Basil crops attacked by fungus

Basil crop attacked by fungus.Consumers who enjoy the taste of fresh basil in their cooking might find it more challenging to buy -- particularly if they prefer the organic variety. Some basil growers around the country say a fungus is damaging their crops and making it impossible to sell.

Known as basil downy mildew, the fungus causes lesions and spots on the plant but doesn't kill it. It does, however, reduce the quality of the plant.

"That's pretty much a loss for the grower," said Steve Koike, plant pathology farm adviser with the University of California Cooperative Extension.
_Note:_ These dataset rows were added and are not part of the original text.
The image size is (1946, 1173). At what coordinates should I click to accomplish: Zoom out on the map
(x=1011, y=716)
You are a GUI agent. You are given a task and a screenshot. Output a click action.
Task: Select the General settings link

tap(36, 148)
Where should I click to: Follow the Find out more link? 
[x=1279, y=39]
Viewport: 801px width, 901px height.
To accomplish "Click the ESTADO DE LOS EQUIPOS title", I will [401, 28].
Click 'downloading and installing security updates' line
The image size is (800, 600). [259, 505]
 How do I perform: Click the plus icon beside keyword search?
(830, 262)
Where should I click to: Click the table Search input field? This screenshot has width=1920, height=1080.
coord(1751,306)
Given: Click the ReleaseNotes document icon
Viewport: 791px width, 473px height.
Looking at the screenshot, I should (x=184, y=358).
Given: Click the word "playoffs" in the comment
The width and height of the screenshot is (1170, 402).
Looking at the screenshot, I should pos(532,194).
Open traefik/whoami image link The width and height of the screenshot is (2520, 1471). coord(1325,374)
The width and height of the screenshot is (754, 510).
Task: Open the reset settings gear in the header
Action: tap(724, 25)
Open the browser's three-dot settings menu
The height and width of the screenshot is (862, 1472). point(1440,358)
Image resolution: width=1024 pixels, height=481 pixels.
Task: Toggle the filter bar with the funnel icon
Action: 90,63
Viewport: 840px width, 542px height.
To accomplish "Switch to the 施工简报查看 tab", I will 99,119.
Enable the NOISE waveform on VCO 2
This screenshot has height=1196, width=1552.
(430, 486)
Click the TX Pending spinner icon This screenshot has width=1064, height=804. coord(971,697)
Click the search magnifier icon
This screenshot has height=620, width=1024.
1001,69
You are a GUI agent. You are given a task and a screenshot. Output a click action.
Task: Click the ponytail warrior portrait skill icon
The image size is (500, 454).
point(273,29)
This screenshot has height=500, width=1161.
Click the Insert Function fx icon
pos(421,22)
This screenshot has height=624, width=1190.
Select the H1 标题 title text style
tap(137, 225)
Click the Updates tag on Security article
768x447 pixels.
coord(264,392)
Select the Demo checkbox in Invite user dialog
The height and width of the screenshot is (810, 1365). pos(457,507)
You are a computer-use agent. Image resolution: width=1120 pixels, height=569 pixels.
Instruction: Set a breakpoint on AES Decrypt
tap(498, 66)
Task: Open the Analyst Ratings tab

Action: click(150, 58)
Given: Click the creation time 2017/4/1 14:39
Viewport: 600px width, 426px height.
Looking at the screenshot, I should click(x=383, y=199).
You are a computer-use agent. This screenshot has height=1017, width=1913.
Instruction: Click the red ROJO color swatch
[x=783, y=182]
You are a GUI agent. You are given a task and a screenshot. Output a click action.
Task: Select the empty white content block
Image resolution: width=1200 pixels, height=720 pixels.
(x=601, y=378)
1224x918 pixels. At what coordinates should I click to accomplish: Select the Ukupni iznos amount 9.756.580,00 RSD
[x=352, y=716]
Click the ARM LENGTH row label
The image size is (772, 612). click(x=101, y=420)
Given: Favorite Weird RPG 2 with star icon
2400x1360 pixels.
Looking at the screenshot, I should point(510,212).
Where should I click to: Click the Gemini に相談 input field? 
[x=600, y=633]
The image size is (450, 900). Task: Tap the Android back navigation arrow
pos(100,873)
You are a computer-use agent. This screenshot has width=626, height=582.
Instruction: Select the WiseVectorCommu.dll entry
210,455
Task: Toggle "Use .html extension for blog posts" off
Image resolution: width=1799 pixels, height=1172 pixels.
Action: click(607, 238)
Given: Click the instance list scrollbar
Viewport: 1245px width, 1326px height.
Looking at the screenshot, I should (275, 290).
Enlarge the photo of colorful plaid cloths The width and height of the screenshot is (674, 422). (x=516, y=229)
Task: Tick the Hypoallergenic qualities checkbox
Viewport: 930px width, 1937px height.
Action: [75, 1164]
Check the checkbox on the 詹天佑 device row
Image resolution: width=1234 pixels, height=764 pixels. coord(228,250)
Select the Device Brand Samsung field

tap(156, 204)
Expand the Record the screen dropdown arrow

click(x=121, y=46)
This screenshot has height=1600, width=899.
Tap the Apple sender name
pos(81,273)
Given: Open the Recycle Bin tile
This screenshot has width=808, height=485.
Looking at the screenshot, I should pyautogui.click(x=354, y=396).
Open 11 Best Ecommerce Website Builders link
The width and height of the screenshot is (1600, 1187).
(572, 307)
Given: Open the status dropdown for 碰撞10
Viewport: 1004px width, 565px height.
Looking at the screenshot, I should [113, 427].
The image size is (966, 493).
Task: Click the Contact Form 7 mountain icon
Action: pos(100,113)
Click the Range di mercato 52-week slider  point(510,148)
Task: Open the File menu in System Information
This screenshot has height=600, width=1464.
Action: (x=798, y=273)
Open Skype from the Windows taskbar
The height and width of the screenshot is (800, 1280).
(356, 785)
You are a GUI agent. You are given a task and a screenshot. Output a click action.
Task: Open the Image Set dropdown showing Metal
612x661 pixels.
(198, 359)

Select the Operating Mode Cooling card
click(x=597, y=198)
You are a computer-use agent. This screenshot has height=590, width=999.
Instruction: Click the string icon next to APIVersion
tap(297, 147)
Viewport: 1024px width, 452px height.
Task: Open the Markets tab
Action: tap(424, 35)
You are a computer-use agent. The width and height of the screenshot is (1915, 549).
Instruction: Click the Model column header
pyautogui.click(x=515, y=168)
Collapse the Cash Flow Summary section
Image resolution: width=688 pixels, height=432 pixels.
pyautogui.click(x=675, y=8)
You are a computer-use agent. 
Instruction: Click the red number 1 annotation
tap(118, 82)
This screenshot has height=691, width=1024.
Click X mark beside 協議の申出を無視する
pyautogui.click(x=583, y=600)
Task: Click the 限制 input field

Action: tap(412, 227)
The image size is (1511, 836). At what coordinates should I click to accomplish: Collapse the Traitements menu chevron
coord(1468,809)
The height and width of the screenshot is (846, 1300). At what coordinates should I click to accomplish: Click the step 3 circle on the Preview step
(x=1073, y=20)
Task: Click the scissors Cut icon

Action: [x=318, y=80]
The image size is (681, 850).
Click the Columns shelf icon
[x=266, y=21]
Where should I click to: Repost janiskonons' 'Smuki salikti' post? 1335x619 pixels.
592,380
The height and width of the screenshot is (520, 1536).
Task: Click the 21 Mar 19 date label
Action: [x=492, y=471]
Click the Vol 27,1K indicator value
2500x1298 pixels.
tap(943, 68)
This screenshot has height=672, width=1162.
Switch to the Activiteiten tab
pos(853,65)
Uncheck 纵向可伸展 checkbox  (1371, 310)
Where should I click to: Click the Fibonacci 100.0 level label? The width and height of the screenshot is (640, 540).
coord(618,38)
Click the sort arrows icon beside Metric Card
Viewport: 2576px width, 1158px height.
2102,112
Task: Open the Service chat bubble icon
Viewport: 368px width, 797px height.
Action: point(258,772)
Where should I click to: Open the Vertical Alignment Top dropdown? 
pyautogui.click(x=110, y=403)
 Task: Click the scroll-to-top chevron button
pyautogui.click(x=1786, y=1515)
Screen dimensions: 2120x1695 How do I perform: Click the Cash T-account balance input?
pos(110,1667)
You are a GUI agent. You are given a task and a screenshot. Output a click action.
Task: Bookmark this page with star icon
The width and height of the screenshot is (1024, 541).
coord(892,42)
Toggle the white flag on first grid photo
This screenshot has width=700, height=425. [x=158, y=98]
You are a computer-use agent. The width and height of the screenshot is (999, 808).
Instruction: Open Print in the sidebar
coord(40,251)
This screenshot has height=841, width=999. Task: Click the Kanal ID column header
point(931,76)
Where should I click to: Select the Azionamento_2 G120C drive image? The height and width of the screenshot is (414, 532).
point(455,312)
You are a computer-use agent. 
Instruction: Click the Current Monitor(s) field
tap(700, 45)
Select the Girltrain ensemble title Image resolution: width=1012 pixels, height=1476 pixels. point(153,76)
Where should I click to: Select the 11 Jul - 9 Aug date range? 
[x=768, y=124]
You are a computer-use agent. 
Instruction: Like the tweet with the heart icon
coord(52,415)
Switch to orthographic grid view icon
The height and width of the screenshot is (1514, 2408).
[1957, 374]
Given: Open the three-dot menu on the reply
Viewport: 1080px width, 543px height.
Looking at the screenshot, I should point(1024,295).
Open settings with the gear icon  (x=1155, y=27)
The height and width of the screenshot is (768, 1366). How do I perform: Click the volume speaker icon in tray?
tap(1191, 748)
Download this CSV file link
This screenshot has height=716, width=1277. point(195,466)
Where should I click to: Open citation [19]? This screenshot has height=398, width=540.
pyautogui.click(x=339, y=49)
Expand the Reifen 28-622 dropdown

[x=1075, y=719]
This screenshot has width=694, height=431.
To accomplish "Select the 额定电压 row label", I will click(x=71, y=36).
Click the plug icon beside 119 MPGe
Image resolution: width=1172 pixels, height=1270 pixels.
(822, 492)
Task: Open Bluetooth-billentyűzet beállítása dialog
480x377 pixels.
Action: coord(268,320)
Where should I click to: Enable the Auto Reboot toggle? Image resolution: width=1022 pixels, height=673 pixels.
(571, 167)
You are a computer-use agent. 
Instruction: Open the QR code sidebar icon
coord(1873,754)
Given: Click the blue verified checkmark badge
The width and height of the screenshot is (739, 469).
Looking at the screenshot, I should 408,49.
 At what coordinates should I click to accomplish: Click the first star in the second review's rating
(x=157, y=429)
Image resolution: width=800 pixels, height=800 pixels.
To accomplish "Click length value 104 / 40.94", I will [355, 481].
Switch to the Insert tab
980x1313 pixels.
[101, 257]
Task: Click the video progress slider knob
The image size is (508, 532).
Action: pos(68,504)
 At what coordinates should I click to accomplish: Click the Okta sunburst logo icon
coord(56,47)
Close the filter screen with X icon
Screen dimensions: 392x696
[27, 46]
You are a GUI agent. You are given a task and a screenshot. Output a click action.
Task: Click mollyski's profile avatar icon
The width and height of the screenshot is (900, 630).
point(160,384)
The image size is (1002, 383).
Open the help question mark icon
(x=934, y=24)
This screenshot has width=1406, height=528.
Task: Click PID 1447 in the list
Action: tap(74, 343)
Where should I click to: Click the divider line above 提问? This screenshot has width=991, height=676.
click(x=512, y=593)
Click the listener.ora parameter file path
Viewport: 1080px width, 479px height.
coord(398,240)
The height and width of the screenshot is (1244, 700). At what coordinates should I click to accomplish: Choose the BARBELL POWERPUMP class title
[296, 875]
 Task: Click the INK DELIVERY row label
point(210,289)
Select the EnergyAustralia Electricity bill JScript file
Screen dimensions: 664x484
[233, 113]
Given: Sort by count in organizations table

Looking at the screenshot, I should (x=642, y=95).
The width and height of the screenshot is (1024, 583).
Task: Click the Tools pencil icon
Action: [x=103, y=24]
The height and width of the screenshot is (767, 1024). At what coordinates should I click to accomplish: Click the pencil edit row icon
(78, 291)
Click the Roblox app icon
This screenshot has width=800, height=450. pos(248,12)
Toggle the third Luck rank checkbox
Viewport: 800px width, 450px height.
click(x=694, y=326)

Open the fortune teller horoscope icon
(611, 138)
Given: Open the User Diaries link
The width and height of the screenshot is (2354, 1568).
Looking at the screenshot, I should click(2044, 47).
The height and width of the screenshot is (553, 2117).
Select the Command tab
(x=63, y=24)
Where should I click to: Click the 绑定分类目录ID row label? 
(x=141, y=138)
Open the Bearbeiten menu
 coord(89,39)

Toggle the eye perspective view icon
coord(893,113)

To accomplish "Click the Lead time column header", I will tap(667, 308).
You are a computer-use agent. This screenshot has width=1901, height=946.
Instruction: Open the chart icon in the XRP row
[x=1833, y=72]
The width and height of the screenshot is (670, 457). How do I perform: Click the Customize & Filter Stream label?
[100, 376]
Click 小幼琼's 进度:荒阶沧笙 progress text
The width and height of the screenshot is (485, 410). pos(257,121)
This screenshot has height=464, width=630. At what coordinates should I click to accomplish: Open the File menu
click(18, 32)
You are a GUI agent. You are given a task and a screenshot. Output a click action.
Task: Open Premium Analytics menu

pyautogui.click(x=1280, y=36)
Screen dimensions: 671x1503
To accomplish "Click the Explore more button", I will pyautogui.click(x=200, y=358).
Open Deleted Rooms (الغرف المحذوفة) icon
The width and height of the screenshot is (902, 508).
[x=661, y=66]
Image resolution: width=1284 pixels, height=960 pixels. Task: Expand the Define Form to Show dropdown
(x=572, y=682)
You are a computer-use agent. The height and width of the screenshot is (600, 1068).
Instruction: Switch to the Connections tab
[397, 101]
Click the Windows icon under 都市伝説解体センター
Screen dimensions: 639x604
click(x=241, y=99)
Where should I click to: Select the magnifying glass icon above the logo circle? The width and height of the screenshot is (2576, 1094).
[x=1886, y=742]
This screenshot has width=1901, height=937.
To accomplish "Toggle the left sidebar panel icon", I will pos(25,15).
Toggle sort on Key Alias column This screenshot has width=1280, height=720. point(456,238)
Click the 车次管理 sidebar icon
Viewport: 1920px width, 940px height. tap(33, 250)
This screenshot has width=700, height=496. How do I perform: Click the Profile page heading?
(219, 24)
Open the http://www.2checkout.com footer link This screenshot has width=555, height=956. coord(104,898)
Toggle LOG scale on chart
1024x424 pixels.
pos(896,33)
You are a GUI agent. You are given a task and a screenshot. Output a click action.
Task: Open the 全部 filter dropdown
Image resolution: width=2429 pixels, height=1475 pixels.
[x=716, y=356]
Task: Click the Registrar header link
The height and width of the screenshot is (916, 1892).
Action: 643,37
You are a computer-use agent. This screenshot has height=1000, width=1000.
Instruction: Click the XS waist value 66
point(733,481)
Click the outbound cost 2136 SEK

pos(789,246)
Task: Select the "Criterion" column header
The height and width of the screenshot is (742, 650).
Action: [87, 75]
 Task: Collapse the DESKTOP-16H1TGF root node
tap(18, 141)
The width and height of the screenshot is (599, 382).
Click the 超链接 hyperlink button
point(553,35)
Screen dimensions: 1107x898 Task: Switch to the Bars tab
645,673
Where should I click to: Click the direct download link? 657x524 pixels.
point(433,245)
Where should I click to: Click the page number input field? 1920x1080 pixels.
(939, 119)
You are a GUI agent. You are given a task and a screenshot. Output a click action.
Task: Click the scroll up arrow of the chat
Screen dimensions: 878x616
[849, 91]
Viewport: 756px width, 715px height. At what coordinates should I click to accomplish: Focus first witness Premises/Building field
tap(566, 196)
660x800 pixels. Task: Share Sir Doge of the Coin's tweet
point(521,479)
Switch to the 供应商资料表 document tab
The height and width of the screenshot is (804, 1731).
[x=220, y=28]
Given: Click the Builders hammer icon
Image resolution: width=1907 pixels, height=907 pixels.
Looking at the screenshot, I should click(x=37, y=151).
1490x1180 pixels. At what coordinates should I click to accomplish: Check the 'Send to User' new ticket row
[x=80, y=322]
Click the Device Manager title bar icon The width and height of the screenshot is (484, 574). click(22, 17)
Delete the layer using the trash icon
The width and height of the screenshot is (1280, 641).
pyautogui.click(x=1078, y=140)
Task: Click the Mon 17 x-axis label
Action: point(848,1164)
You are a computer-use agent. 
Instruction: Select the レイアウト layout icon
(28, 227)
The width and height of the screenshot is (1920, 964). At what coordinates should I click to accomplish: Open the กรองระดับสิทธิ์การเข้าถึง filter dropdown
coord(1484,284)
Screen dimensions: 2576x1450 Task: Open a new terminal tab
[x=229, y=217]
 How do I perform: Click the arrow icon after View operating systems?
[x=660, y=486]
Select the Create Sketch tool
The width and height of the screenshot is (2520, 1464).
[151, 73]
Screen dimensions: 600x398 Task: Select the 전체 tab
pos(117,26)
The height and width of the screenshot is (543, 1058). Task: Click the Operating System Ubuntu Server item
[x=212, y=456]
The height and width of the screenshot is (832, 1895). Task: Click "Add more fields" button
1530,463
Koike told Consumer Ally that he's heard from some growers who say the fungus has damaged about one-fourth to one-third of their crops. Other growers, however, have reported a loss of less than 10%. He said organic growers are likely the hardest hit because they're unable to use a fungicide on their plants.

Richard Raid, professor of plant pathology at the University of Florida Everglades Research and Education Center in Belle Glade, described the outbreak as serious because basil is the most commonly grown herb. He estimated the loss in the U.S. to be in the millions of dollars. A field of basil, for example, can be worth more than $10,000 an acre, he said.
"For the potted basil grower, basil is a major portion of their market and those guys have been hit really hard," he said.

The fungus, first reported in the U.S. in 2007, has affected Genovese and sweet basil, the kind most commonly used in pesto and other dishes. Lemon and blue basil are less susceptible to the disease. It is sensitive to warm temperatures and drying conditions such as wind and sunlight.

If growers can manipulate the growing conditions, they might be able to reduce the fungus' impact. Koike also said the problem is cyclical. Last year, for example, the fungus was around for about a month or so.

"But then it got sunnier and drier, so the mildew subsided," he said.

The fungus can take several days to show up, so shipments of the plant may leave okay but arrive to their destination in bad shape, Raid said.

"It's capable of spreading pretty long distances and over short periods of time given favorable weather conditions," Raid said.

Koike's said he's not aware of stores reporting a shortage of basil, so for now, consumers shouldn't have a problem buying it.